A Magistrado que lleva caso de Uribe le han ocurrido múltiples incidentes de seguridad que son investigados

Durante los últimos meses ya han sido varios los episodios notablemente sospechosos que ocurren alrededor del magistrado César Reyes, que es reconocido por ser el encargado de llevar el proceso contra Álvaro Uribe Vélez en la Corte Suprema de Justicia por el presunto delito de soborno y fraude procesal.

Sumándose a las sospechas de que podría estar siendo víctima de chuzadas por parte del ejército, ahora ocurrieron cuatro sucesos tanto en su conjunto residencial como en su propia casa, que han encendido una nueva alarma. Dichos eventos curiosamente han comenzado a suceder desde que es togado de la Corte y especialmente desde que tiene bajo su responsabilidad el caso del expresidente y líder del uribismo.

Todos estos hechos que son indagados por la justicia tienen inició el 20 de abril, se vio ingresar al parqueadero de su conjunto en horas de la noche, una camioneta de color oscuro con cinco sujetos armados, los cuales, según se detalló en el momento, alcanzaron a retener contra su voluntad al vigilante de turno por unos minutos, hechos que él mismo le narró a la Fiscalía.

Según su testimonio, tres sujetos encapuchados se bajaron en ese momento y lo encañonaron, haciéndolo subir al carro en donde le preguntaron de forma insistente por el depósito número 16 del edificio, lo cual dice no haber contestado porque era nuevo en el trabajo, según relató El Espectador.

Tras un momento de tensión en el que comenzaron a ser descubiertos por otro vigilante, que incluso intentó cerrarles el paso poniendo canecas en la salida, tuvieron que utilizar al vigilante secuestrado como boleto de salida, lo que les permitió que se abriera la puerta y uno de ellos pudiera retirar los bloqueos. Huyeron por unos minutos hasta que finalmente dejaron bajar al vigilante en un parque.

Hasta el momento la investigación alrededor de esto no avanza con plenitud, pues la mala calidad de las cámaras del conjunto no han dejado determinar detalles de identificación de los criminales. La única información es sobre los posibles propietarios del vehículo, uno es un hombre de Tunja y el otro una mujer de Acacías, Meta.

Derivado de esto, la administradora del conjunto contó a los investigadores otro suceso llamativo, y es que un mes antes que eso sucediera, dos policías de la Dijín fueron reiteradamente al conjunto, los días 18 y 19 de marzo pidiendo ingresar al edificio, supuestamente porque estaba realizando una investigación sobre un tema económico que tiene relación con unos depósitos.

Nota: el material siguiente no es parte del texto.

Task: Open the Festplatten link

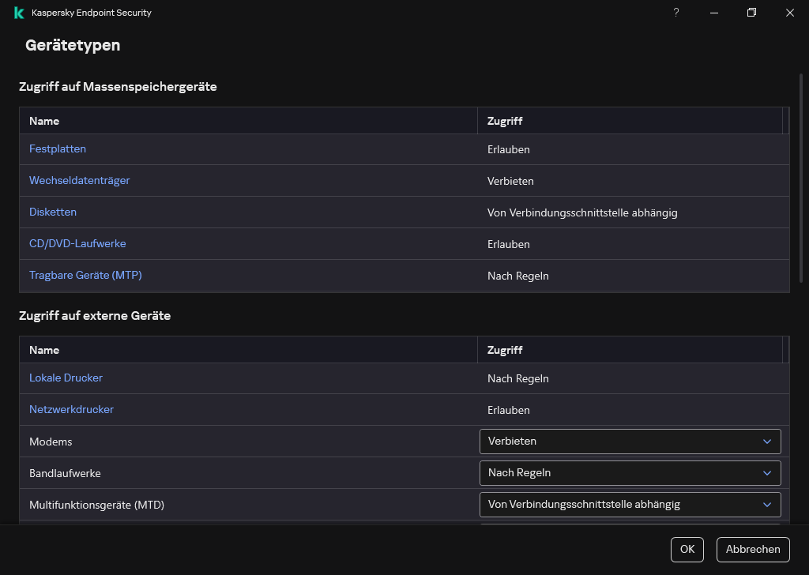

La administradora no los dejó ingresar por no existir orden. Un detalle llamativo es que los hombres dejaron un maletín con dinero, esposas y documentos.

Otro incidente llamativo para el Magistrado ocurrió en junio cuando un familiar de este llamó a la empresa de telefonía Claro para reportar que el Wi-Fi tenía un problema, lo que llevó a que operadores hicieran modificaciones en la red y se dieran cuenta que existían terceros que estaban vulnerando la seguridad del Wi-Fi y que era un tema que se le salía de las manos, pues los responsables al parecer sabían más que los operadores. Curiosamente, según El Espectador, la operadora que atendió el caso ya no trabaja en Claro.

El cuarto incidente tuvo lugar el 19 de enero, cuando supuestamente un vendedor de puerta a puerta se acercó a uno de los vigilantes a intentar vender “productos afrodisíacos” y terminó diciéndole que él conocía de una plata encaletada en ese conjunto. 3 mil millones en un sótano, contó, y que al parecer era dinero de alguien que está en la cárcel. El relato del hombre terminó de manera tensa con el vigilante, dejando algunos detalles sueltos sobre supuestos cómplices en la situación.

El hombre tampoco ha podido ser identificado por el registro de cámaras que justo queda tapado con una reja, y misteriosamente la otra cámara disponible tuvo un pico de voltaje ese día y no pudo grabar nada.